Fourth, there are several problems with radioactive dating methods: they require a) assuming the amount of starting material, and b) assuming the lack of any external influences (e.g. loss or gain of starting material or products) over the supposed thousands or millions of years. Also, c) in practice they give conflicting results and they conflict with other dating methods.
Fifth, fame and grant money (particularly in the hominid subfield) have driven some paleontologists to propose interpretations that exaggerate the evolutionary significance of their empirical findings, or even to create frauds. Over time some of these things have been cleaned up—almost none of the evidence presented at the Scopes Trial is still accepted today—but some dubious interpretations remain part of the popular understanding of evolution. Creationists argue, for instance, that Cro-Magnon man, Neanderthal, and most homo erectus are humans with anatomical variations that are within the known range today’s population.
Evil is a moral category because God is good, God defines what is good, and God judges between good and its opposite, evil. Evil originated in the rebellion of Satan, and it entered the world and human experience through Adam’s fall. It is because of Adam’s fall that we experience death, disease and suffering, and see these things in the natural world. Evil is an enemy; it does not in itself ultimately serve a good purpose. But evil is not omnipotent; God makes all evil serve good purposes for those who love him, as seen most clearly in Christ’s atoning death on the cross. Through the redemption of man God is working to eradicate evil from the universe.

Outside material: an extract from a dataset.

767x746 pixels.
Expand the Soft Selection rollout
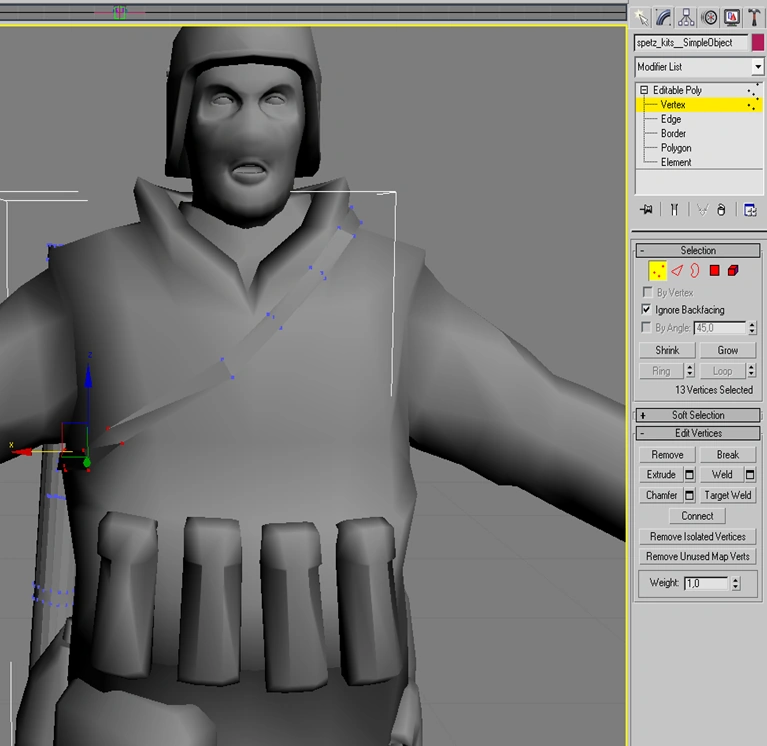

In Darwin’s God Cornelius Hunter shows that evolutionists from Darwin to the present have always relied on the argument that a good God would not make the world as it is, therefore evolution is a better explanation than divine design for how the world came to be. This Darwinist argument is based on the radically benevolent God (RBG) of Paley and other natural theologians, whose goodness is supposed to be evident throughout the natural world. But the RBG is not the God of the Bible who judges his enemies, and natural theology does not reckon with Paul’s description of the fallenness of the natural world in Romans 1 and 8. Therefore, the “God wouldn’t have made things this way” argument of evolutionists is a straw man argument against Biblical creation.